Finally I clear coat it with either Future floor polish or one of the Testors clear coats.


----------



## rtbeuke (Sep 29, 2008)

*2012 Corvette Convertible*

Been a while since I started the Vettes. I have been busy with other projects and am just getting back to them, so here are a few shots of the convertible.

Body is almost done.
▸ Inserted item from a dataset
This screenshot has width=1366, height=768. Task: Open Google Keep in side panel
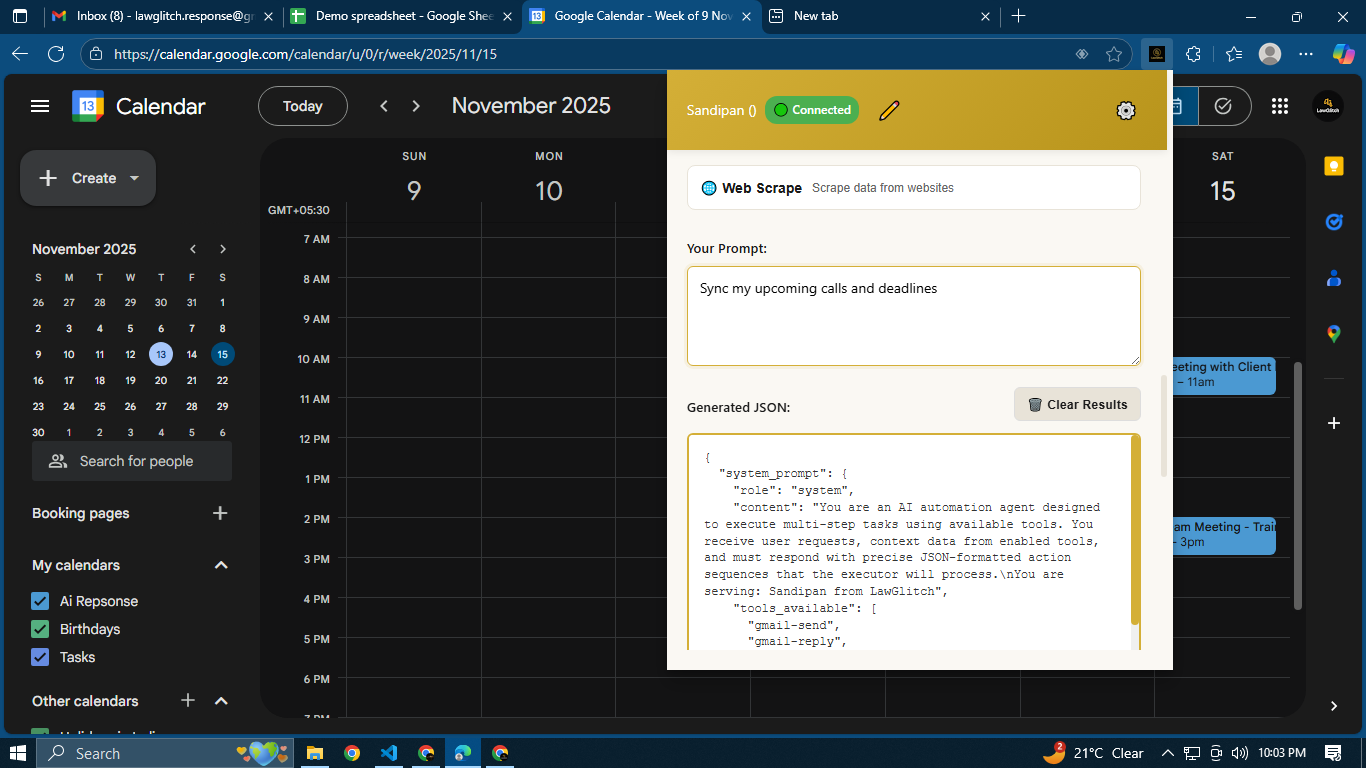tap(1333, 167)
I have the base color, clear-coat, and wash in the panel lines and need to apply the decals, final clear coat then Black and Dark grey trim.
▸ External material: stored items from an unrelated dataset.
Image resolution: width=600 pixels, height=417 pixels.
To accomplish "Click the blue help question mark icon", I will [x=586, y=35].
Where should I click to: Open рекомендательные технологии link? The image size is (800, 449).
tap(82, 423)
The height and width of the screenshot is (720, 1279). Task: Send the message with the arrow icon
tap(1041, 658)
Have applied Alclad gloss black base coat and Chrome to headlights and the running light housings.

Seats have the light grey color coat and need to be masked for the dark grey, future, decals, and dull coat.

Need to mask and paint wind shield.



The interior has both the dark and light grey colors applied, black and chrome trime around the console areas, and needs the decals applied.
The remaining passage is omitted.